There are several different kinds of porches and decks. Some have no covering and are fully exposed to the elements. Others may have a roof, fenced-in walls, or screens. The type of porch that you have will determine the kind of flooring materials that you can use.
Keep in mind that if you are going to install porch flooring in an area where it will be rained on, you must be sure to slope the level of the surface to provide for proper drainage. Grading the land around the porch can also help to prevent liquids from pooling on its surface, causing potential problems.
Pressure Treated Pine Porch Flooring
This material accounts for 80% of all deck floor surface coverings. Pressure treated pine is durable, weather resistant, inexpensive, and long-lasting. Make sure to use grade 1 material for railings and stairs, and grade 2 material for standard floorboards. After installation, allow it to dry out for 3 – 6 months. Then a quality deck sealing agent needs to be applied to protect its surface from water and UV rays. However, some materials will come pre-treated from the factory with sealant, a stain coat, or both, so just be sure to check.
Typically, this type of flooring costs $10 – $16 per square foot, not including the frame of the porch itself. However, this material has the potential to add up to $15 per square foot in value to the home in the first year after it is installed. Pressure treated pine can also last for up to 15 years in most climates, though it will over time darken and crack from rain and wear.
Redwood Porch Flooring
This is an exotic wood porch flooring choice that features a pleasant red hue. It’s easier to cut than pine and will slice down with clean, straight cuts. It’s rugged and durable. It doesn’t degrade from normal weathering and is resistant to rot, mold, and insects. Because of this, you don’t need to worry about a wood sealant. A redwood porch floor can last 1 – 2 decades or longer, with no preventative maintenance. However, they can understandably be quite expensive, ranging from $18 to $22 per square foot, and that doesn’t include the understructure of the porch.
Cedarwood Porch Floors
Cedarwood is another attractive, and natural porch flooring option, but is also rather expensive. It’s naturally resistant to weather, mold, rot, and vermin, and like redwood, does not require a sealant. It can last for decades under normal usage and is more readily available than redwood. However, it’s also just as expensive as redwood, ranging in price from $17 to $23 per square foot for just the flooring materials and installation.

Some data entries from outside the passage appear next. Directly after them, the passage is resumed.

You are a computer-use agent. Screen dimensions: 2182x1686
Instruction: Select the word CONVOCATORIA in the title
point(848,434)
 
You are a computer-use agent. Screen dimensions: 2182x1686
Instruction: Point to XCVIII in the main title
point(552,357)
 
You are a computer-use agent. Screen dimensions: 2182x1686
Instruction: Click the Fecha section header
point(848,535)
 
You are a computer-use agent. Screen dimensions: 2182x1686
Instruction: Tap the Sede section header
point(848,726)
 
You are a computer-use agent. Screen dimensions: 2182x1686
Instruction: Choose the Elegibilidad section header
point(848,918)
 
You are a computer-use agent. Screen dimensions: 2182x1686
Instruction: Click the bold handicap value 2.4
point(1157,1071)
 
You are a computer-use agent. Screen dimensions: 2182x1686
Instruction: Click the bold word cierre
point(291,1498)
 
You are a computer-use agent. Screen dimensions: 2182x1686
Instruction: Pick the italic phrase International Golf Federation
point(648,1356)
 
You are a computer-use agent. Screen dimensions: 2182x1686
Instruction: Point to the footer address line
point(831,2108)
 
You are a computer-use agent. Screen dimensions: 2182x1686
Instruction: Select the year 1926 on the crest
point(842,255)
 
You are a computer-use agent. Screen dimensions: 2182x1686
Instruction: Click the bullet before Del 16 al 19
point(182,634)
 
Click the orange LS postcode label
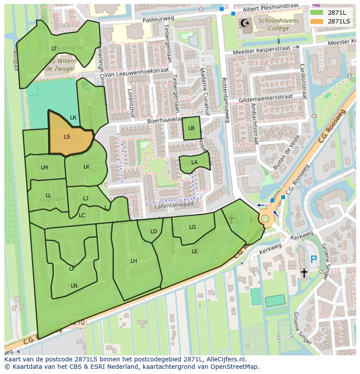tap(67, 137)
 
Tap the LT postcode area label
tap(54, 49)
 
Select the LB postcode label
tap(191, 128)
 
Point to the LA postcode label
tap(194, 162)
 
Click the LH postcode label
tap(134, 261)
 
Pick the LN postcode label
tap(74, 286)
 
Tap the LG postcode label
tap(193, 227)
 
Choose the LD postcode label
tap(153, 232)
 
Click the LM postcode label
tap(44, 168)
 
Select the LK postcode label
tap(87, 167)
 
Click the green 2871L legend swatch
tap(317, 13)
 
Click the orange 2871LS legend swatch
tap(317, 21)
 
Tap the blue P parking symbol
tap(313, 260)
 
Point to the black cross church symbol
tap(304, 273)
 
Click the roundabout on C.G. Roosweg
tap(264, 218)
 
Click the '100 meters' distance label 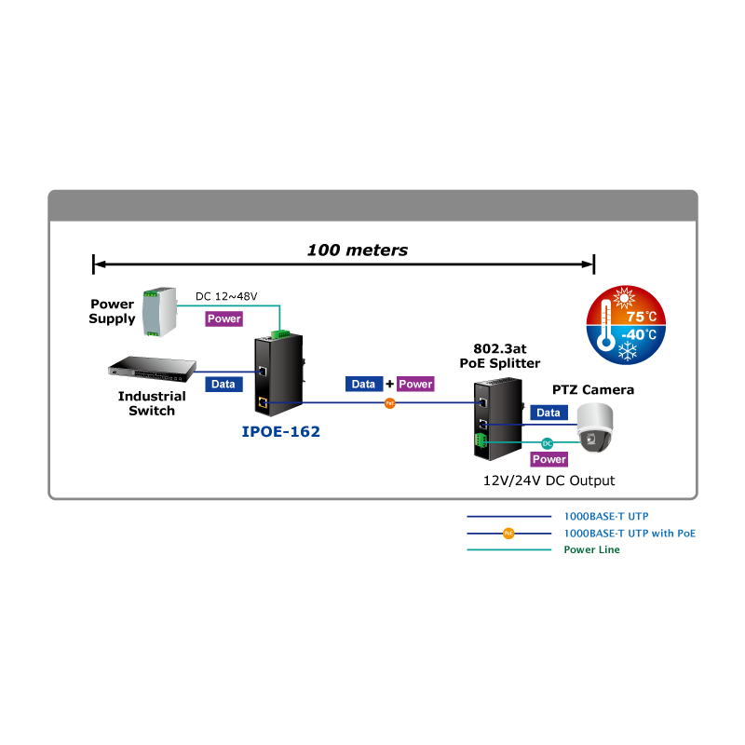click(358, 251)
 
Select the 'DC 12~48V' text click(226, 297)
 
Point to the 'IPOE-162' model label click(280, 432)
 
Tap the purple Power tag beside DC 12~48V click(224, 318)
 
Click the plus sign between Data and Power click(389, 384)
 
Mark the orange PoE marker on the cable click(389, 403)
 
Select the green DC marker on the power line click(548, 442)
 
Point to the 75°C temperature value click(642, 316)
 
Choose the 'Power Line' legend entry click(591, 549)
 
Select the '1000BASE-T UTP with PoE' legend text click(630, 533)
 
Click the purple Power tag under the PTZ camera click(549, 459)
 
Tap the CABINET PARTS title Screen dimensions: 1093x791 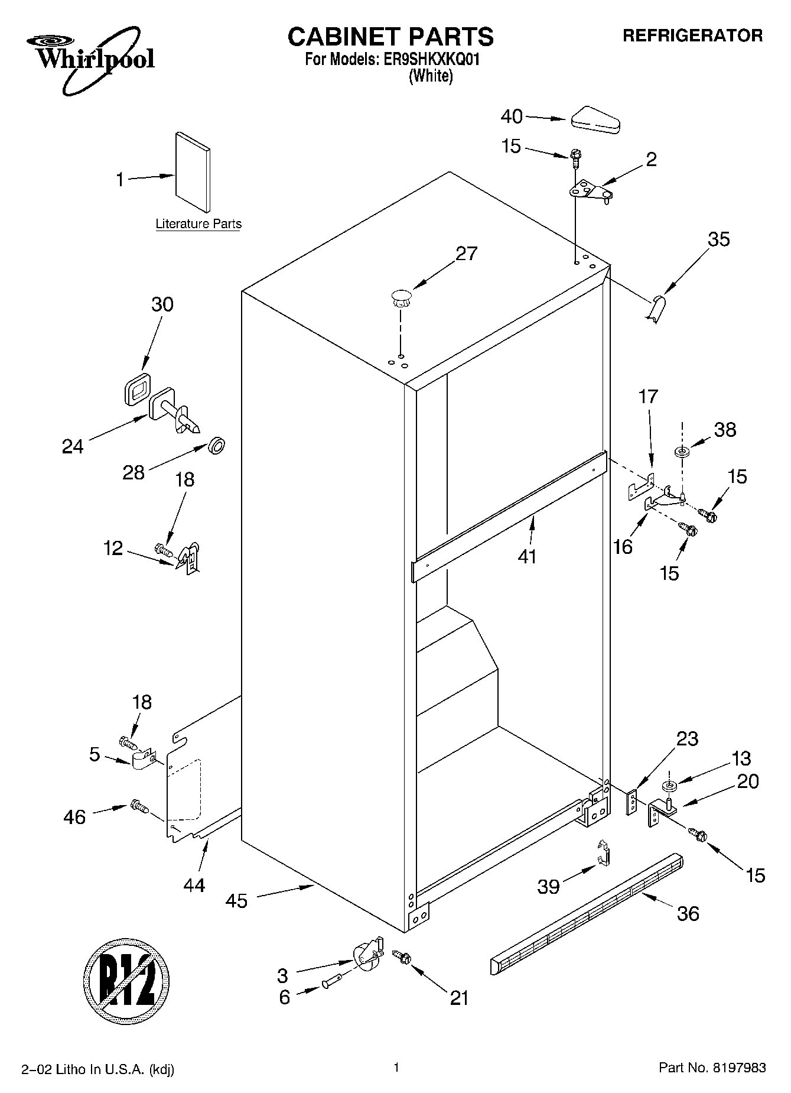[390, 37]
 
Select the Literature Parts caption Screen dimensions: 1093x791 [198, 224]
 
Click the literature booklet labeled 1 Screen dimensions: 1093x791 [191, 172]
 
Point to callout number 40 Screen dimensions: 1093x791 [512, 116]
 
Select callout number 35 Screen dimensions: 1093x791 [718, 239]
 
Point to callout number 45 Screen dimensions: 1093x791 [237, 901]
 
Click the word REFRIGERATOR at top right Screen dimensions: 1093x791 [692, 36]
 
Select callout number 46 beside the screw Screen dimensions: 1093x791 [74, 817]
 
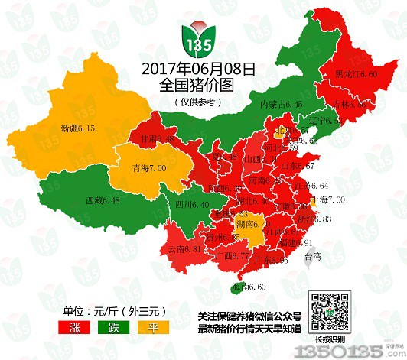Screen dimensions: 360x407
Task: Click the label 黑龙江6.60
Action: [356, 75]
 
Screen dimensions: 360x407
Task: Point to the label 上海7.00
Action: [324, 199]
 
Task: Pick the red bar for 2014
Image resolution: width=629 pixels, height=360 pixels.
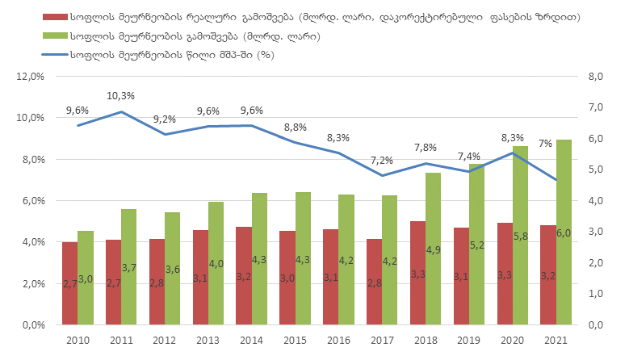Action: tap(243, 275)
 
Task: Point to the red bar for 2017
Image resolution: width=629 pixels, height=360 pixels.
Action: tap(374, 282)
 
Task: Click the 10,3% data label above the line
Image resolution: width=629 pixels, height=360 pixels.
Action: tap(121, 96)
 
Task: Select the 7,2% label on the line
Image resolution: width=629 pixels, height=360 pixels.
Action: tap(380, 161)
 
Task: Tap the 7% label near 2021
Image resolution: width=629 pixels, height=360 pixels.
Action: tap(546, 144)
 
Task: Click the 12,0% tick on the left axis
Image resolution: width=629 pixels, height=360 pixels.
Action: tap(29, 77)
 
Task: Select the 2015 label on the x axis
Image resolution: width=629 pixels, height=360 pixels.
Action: tap(296, 341)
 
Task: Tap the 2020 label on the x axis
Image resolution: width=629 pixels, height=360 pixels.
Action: tap(514, 341)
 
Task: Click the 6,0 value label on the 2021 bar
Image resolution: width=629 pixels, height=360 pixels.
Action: tap(564, 234)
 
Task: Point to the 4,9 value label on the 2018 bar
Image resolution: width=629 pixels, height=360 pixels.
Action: tap(434, 249)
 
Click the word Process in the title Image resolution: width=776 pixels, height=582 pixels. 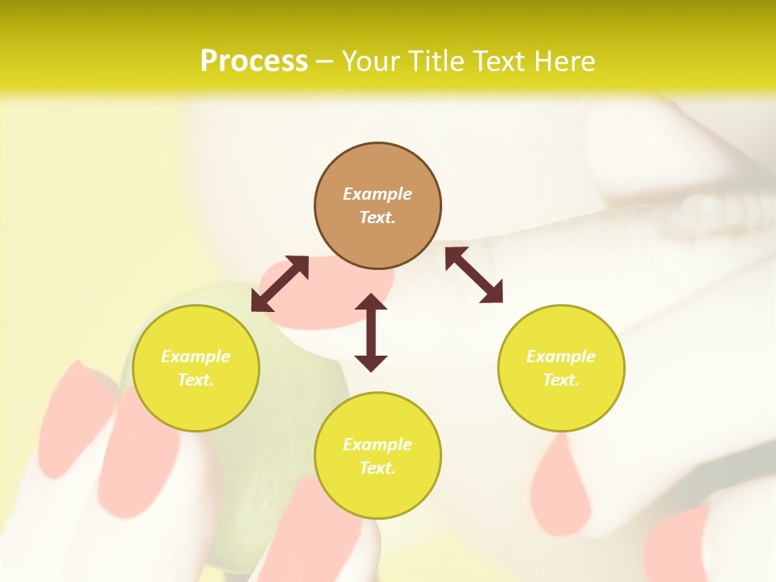pos(254,61)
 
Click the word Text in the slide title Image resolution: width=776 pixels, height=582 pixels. pos(499,61)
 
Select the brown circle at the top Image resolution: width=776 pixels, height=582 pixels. pos(377,206)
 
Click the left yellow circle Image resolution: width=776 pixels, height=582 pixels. pos(196,368)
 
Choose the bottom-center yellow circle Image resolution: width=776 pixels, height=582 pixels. pos(377,456)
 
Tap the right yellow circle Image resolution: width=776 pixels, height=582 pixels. pos(561,368)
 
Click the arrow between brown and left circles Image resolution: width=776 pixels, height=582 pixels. pos(280,284)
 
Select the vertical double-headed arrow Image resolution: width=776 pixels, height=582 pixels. pos(371,332)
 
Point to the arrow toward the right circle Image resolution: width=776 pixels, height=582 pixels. pos(474,275)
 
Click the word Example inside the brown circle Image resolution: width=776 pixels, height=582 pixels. pos(377,194)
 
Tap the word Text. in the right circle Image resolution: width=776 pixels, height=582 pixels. pos(561,380)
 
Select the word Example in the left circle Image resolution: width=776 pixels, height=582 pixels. pos(196,356)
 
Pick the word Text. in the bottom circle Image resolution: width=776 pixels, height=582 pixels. pos(377,468)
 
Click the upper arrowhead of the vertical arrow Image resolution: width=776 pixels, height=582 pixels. pos(371,302)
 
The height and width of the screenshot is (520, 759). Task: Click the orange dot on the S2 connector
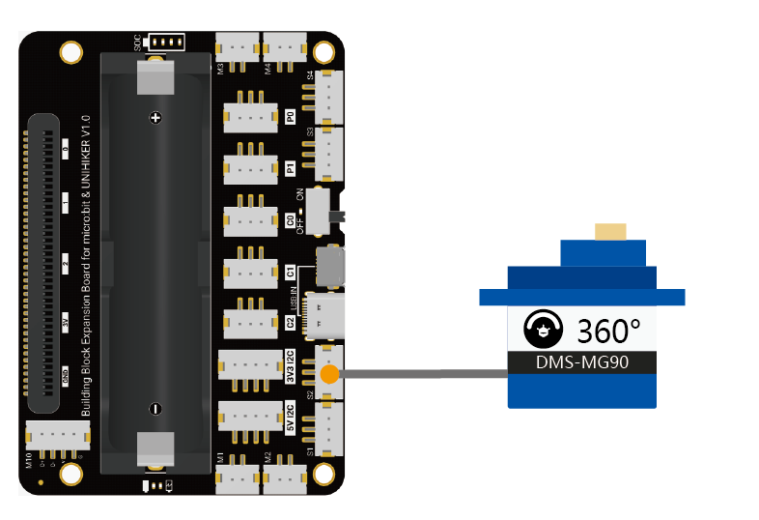point(330,373)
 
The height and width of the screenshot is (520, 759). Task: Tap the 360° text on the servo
point(608,331)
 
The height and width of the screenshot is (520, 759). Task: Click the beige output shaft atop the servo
point(610,231)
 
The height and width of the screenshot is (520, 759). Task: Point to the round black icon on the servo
point(542,330)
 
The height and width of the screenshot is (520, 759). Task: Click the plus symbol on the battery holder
point(155,118)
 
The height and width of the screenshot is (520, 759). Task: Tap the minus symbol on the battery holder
point(155,406)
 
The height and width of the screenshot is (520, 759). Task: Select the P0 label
point(290,116)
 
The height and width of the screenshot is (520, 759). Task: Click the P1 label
point(290,168)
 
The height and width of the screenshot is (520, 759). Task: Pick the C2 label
point(290,322)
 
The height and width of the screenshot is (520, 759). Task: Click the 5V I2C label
point(290,418)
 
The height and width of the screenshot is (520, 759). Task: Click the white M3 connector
point(238,46)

Resilient Vinyl Click Together Flooring
No longer just for interiors, vinyl is resistant to water, stains, vermin, mold, and almost anything the natural environment can throw at it. It’s low maintenance, easy to clean, and the factory generally UV treats it. It’s also relatively inexpensive. With porch flooring, you generally find vinyl in the form of planks and boards, which assemble by clicking together to form an integrated overall structure. Ranging in price from $8 – $10 per square foot (though high-end options can go as high as $20), it’s affordable as well as durable. However, despite UV protection, its coloration can begin to fade over time due to overexposure.
Plastic Wood Composites
These materials consist of recycled plastic that’s mixed with discarded wood fibers, creating a composite that has the properties of both. It looks a lot like natural wood, and is extremely durable and resistant to damage, water, stains, mold, and UV fading. They also won’t splinter or crack. They can last for decades with no-to-little maintenance, and many retailers will even offer a 10-20-year warranty on plastic wood composites. Composites are great for interior and exterior porches, but they can also be expensive, averaging $18 to $22 per square foot. They tend to last a long time, though there can be some fading with age. Also keep in mind though that in some cases, local zoning boards won’t allow this material to be used for environmental reasons.
Brick Porch Flooring
Brick pavers are warm, friendly, natural, and able to weather the environment of most locations. They also add a charming look to any outdoor space! Made from clay that’s fired into tiles, these materials are heavy and are usually only used in porches made entirely from brick or other stone materials. When you install, you should treat the floor surface at least once with a UV shield chemical sealant. After that, you can reapply periodically, or let the bricks shape and wear with the weather.